> **Task requirements**:
How many lines of the records below contain the string "width", counting only matches in the same case? Reply with the number alone.

> **Record list**:
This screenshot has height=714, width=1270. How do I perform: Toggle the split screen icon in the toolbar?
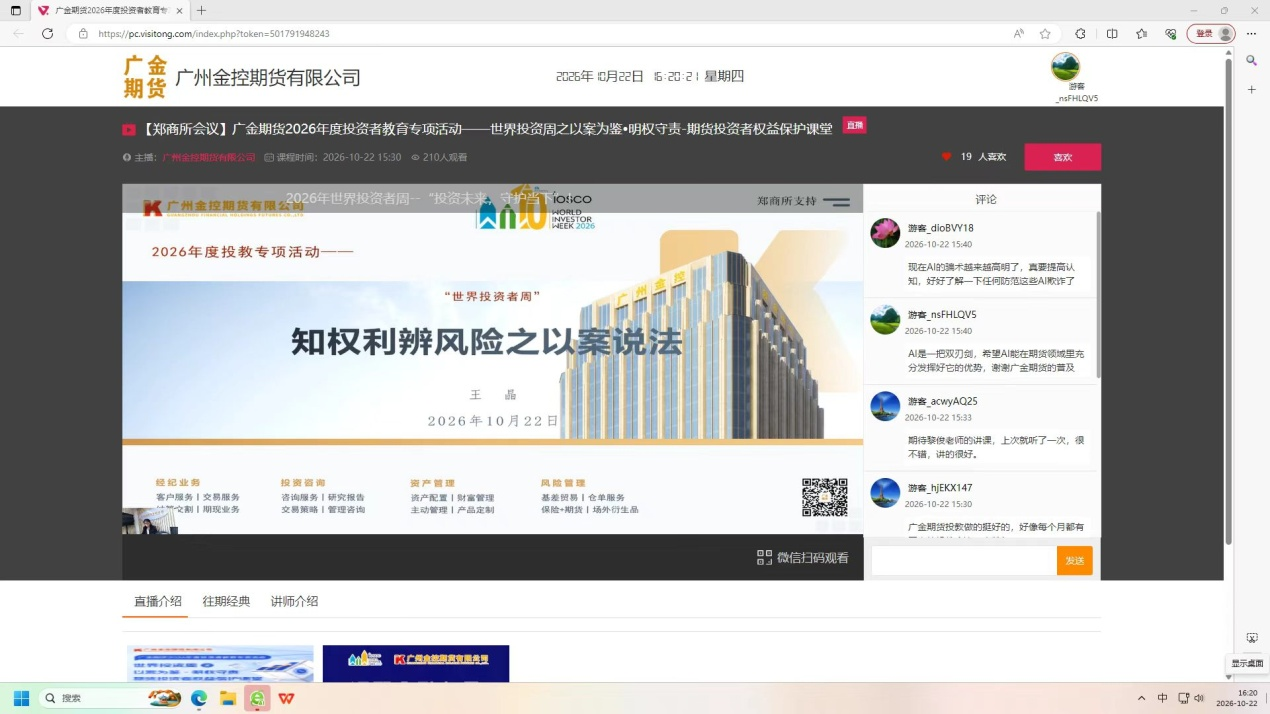(x=1112, y=33)
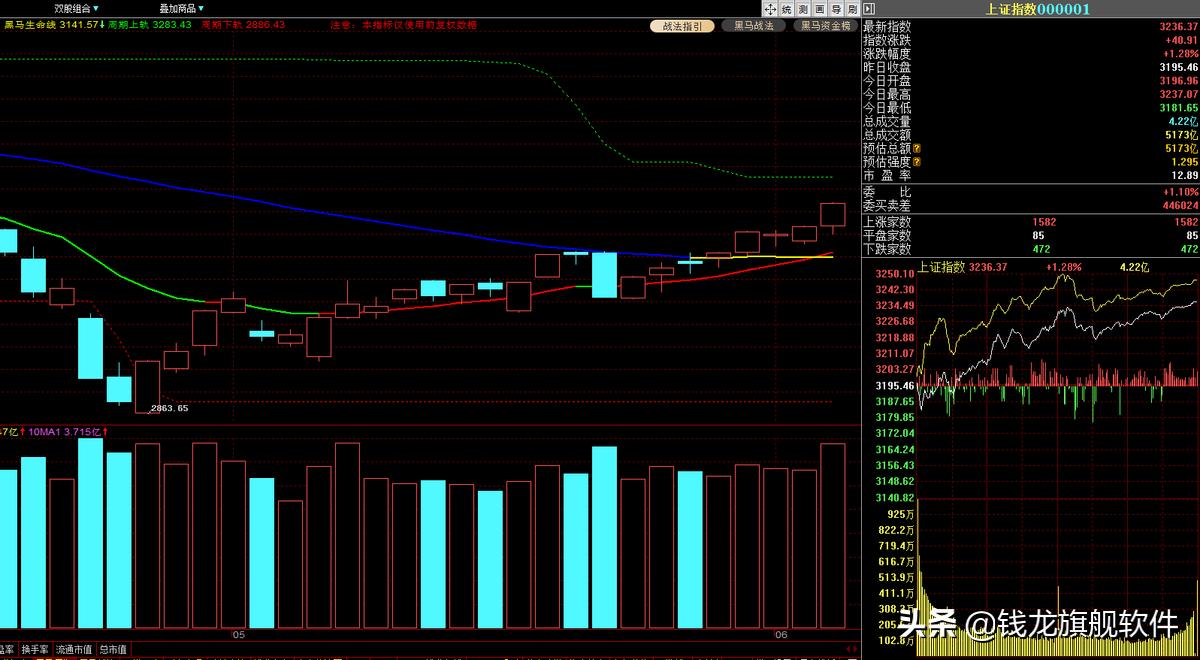Collapse the right panel with arrow icon
Viewport: 1200px width, 660px height.
tap(867, 9)
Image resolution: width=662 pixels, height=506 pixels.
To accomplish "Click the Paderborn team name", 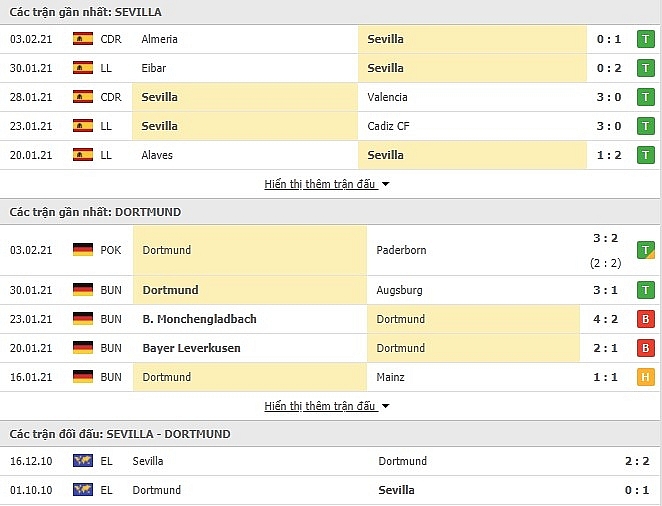I will click(x=402, y=250).
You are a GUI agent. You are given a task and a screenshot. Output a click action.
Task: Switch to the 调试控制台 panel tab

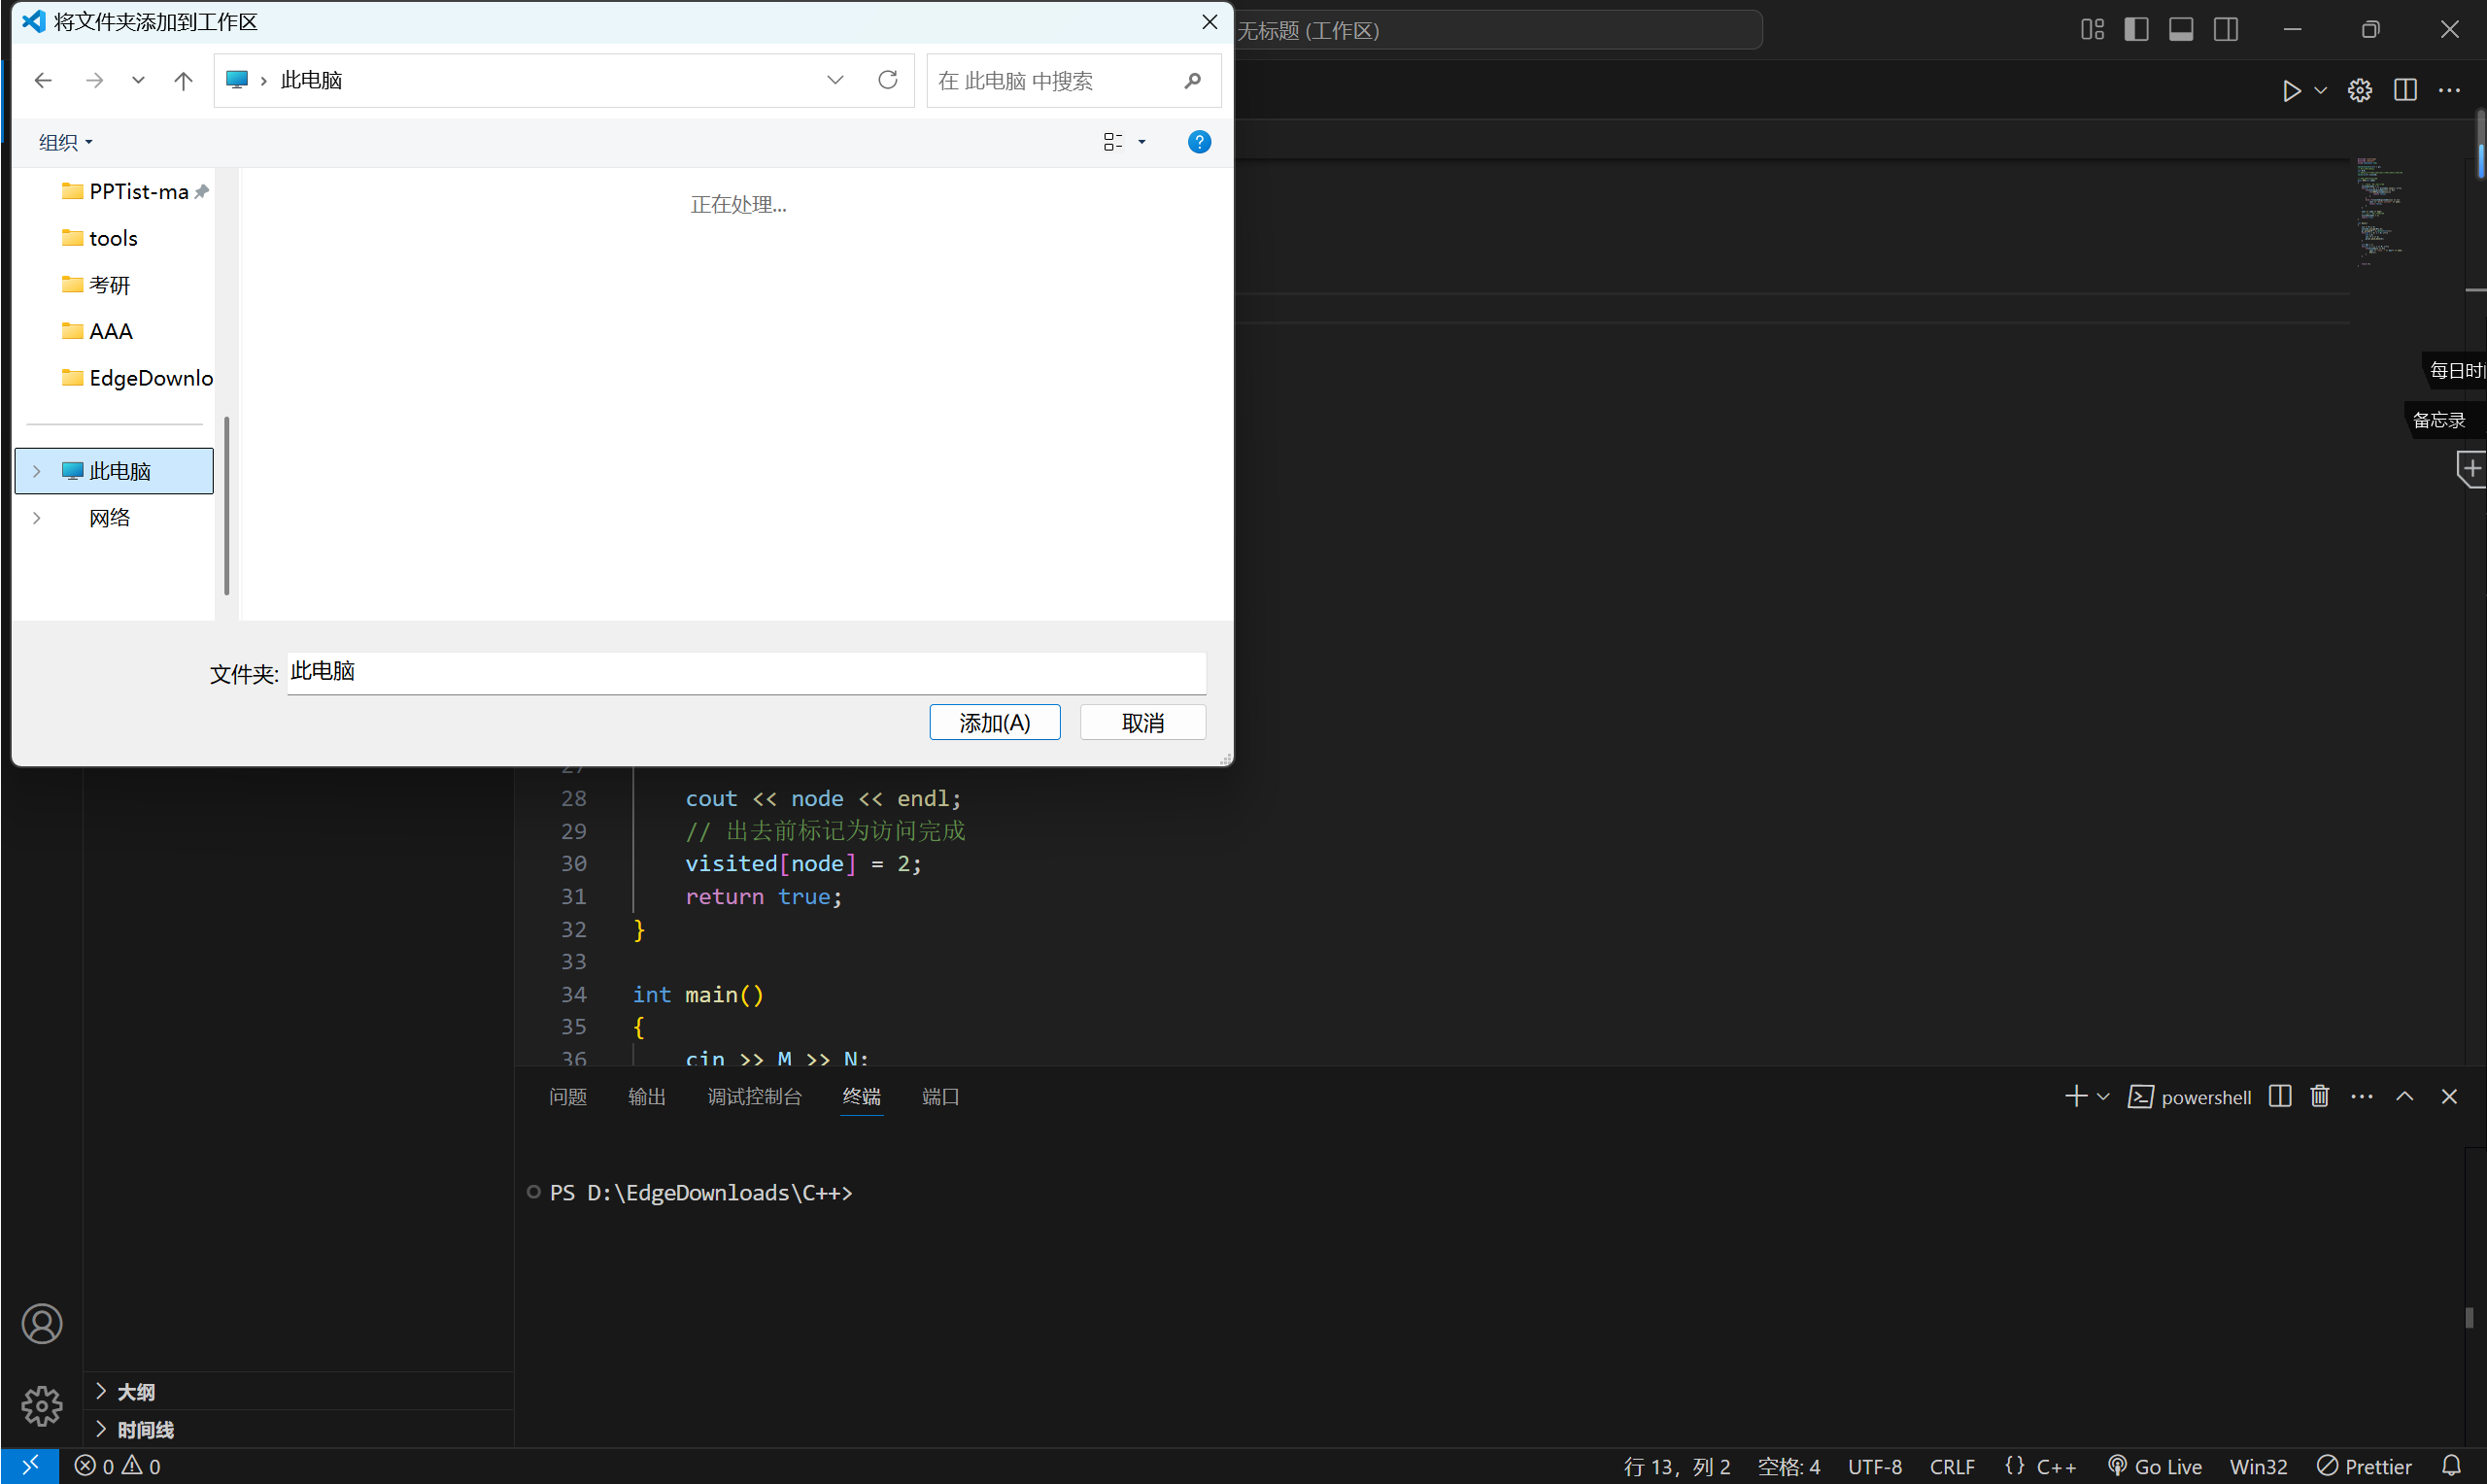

> **Written reply**:
3